In more detail
The origin of these jurisprudences is a merger of companies in which, when trying to file the notice of cancellation of the Tax ID (RFC for its acronym in Spanish) of the merged company, as a notice of merger, the procedure provided for in form 316/CFF, contained in Annex 1-A of the RMF for 2022, was filed on the SAT portal. However, the authority decided to deny the procedure and therefore the cancellation of the RFC of the merged company, arguing that it did not comply with all the validation requirements in accordance with Article 27, paragraph d), section IX of the CFF.
Article 27, paragraph d), section IX of the CFF establishes that taxpayers filing the notice of cancellation of the federal taxpayer registry (RFC for its acronym in Spanish) due to a merger must comply with the requirements established by the tax authority through general rules, among which are: (i) Not being subject to the exercise of verification powers, nor having credits owed to them; (ii) Not being included in the lists referred to in Articles 69, 69-B and 69-B Bis of the CFF; and, (iii) That the income declared and withheld match the tax receipts.
In addition, form 316/CFF added the requirement of not having carried out transactions with taxpayers that have been published in the list referred to in Article 69-B, fourth paragraph of the CFF.
Therefore, the taxpayer argued that the requirements to cancel the RFC in case of a merger are disproportionate and that form 316/CFF imposes additional requirements not foreseen in the law, thus violating the principle of legal reserve.
Nevertheless, the Supreme Court upheld the constitutionality of Article 27, paragraph D, section IX, of the CFF and the validity of form 316/CFF, considering the following:
- Regarding article 27, paragraph D, section IX, of the CFF:
- The purpose of the rule is to prevent tax evasion and avoid the improper use of the merger of companies by granting powers to the tax authority to regulate the procedure for the cancellation of the RFC of companies with irregularities.

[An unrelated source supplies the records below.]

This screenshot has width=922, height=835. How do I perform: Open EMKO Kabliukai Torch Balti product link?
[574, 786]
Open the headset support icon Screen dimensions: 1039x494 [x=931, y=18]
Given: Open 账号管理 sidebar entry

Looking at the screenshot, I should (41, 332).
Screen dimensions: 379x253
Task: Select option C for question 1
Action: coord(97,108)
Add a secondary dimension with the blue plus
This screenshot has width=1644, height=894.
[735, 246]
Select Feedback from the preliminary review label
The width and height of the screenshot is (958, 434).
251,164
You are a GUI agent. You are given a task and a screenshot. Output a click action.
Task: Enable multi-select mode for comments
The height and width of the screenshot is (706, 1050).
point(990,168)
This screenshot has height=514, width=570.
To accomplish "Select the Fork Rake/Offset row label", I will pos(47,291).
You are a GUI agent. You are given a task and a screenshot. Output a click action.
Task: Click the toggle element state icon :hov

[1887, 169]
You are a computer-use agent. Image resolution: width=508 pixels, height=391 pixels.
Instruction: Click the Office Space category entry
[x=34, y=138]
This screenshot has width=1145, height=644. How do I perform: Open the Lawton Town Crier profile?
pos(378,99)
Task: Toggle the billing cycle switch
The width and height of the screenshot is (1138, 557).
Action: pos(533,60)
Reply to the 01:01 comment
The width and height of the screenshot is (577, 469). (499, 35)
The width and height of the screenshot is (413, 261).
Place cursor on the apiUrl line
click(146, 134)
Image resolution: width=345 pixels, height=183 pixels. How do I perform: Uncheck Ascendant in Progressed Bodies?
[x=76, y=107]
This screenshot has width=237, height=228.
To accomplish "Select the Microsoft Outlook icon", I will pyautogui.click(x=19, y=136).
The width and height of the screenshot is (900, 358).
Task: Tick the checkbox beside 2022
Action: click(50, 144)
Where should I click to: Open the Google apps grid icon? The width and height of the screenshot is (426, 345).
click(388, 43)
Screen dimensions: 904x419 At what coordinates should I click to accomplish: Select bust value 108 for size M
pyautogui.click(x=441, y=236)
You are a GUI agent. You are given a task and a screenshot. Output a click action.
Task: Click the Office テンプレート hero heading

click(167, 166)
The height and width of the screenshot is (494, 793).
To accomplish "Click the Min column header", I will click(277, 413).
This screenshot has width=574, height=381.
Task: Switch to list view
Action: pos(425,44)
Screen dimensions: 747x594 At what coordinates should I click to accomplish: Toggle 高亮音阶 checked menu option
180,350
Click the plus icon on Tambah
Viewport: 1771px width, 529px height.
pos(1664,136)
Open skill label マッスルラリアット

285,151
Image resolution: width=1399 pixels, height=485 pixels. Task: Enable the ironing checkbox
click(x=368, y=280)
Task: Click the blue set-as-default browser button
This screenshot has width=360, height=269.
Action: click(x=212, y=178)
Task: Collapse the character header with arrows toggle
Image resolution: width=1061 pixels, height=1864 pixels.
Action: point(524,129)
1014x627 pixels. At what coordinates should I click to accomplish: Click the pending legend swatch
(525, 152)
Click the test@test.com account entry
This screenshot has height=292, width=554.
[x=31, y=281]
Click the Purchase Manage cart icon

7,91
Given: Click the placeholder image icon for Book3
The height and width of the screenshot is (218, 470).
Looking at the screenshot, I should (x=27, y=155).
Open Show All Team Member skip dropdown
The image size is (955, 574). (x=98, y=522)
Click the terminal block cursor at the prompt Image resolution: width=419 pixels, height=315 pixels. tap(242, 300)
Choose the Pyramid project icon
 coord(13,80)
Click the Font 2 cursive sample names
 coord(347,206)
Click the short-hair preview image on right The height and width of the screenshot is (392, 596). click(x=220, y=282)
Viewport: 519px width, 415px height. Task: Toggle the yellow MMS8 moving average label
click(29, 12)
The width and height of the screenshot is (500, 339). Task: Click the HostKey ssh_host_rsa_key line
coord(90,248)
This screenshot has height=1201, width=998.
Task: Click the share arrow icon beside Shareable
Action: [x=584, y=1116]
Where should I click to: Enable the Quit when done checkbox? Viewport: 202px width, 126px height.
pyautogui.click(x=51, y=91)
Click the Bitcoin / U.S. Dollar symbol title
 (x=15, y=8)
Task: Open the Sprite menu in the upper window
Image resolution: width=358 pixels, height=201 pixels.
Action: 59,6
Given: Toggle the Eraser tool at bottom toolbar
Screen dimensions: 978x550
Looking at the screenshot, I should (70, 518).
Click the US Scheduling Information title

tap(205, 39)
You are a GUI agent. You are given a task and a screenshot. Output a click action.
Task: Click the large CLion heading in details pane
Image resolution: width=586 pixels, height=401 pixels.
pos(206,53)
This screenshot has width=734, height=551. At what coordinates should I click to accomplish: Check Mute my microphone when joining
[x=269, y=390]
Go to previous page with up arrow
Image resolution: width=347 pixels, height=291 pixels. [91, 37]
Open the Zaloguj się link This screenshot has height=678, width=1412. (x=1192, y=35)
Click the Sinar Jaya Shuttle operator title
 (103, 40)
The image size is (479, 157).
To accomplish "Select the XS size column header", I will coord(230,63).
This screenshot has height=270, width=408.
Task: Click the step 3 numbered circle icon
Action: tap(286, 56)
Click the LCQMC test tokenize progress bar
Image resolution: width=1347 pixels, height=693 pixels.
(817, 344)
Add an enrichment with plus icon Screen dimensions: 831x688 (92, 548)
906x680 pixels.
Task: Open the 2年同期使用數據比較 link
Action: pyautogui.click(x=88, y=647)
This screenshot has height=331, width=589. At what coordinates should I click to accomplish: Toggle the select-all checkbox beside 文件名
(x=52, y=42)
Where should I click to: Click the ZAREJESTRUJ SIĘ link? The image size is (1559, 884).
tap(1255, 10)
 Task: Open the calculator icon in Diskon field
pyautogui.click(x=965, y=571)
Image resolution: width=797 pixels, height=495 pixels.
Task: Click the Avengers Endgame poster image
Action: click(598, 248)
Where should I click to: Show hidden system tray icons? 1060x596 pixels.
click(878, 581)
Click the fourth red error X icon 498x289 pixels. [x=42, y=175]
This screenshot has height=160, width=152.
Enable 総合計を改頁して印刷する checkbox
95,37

- The rule is reasonable and proportional because: a) it seeks to ensure that companies are up to date with their tax obligations before cancelling their RFC; b) the tax authority is not considered to exercise extra-legal verification powers, but rather management powers; and c) the measure is suitable and necessary to avoid the improper use of the merger figure.
- Regarding form 316/CFF:
Form 316/CFF does not violate the principle of reserve of law and hierarchical subordination, since: a) article 27, section D, fraction IX, of the CFF empowers the tax authority to issue general rules; b) the form details the legal requirements established in Law, without exceeding them; and, c) the tax authority has configurative freedom to regulate the cancellation notice within the legal framework.
Recommended actions
In view of the above precedents, we suggest that in future cases in which a merger of companies is carried out, compliance with the requirements established in both Article 27, Section D, subsection IX, of the CFF, and those of form 316/CFF, should be verified.
On the other hand, in the case of mergers carried out previously and in respect of which there have been problems in filing the formalities, it is necessary to evaluate the risk in the sense that the merger may be considered as an alienation.
Our multidisciplinary team of tax specialists will be pleased to assist you in evaluating the impact of these criteria on the merger notices to be filed by the merging companies, as well as on the RFC cancellation procedures of the merged companies.
Key point
One of the problems that arose due to the practical impossibility of filing the pre-validation referred to in form 316/CFF is that the merger could be considered as a disposition of assets for tax purposes, due to the failure to file the merger notice within the term set forth in Article 14-B of the CFF, as well as Article 29 of its Regulations.
In this regard, the Supreme Court does not analyze in detail the fact that a notice of RFC cancellation is not precisely a notice of merger, but only an alternative for the benefit of the taxpayer. However, on the one hand, it establishes that it is not articles 27, paragraph D, section IX of the CFF or 30 of its Reles that determine when the merger of companies is considered a disposition of assets and when it is not, given that this is specifically provided for in articles 14, section IX, and 14-B, section I, of the same law, and on the other hand, it considers that it is necessary to observe and comply with these requirements in order for the merger not to be considered a disposition of assets.
Given this problem, which from our perspective has not been overcome, we suggest case-by-case analysis in order to evaluate and plan a defense strategy should the SAT attempt to consider the merger as a disposition of assets for tax purposes.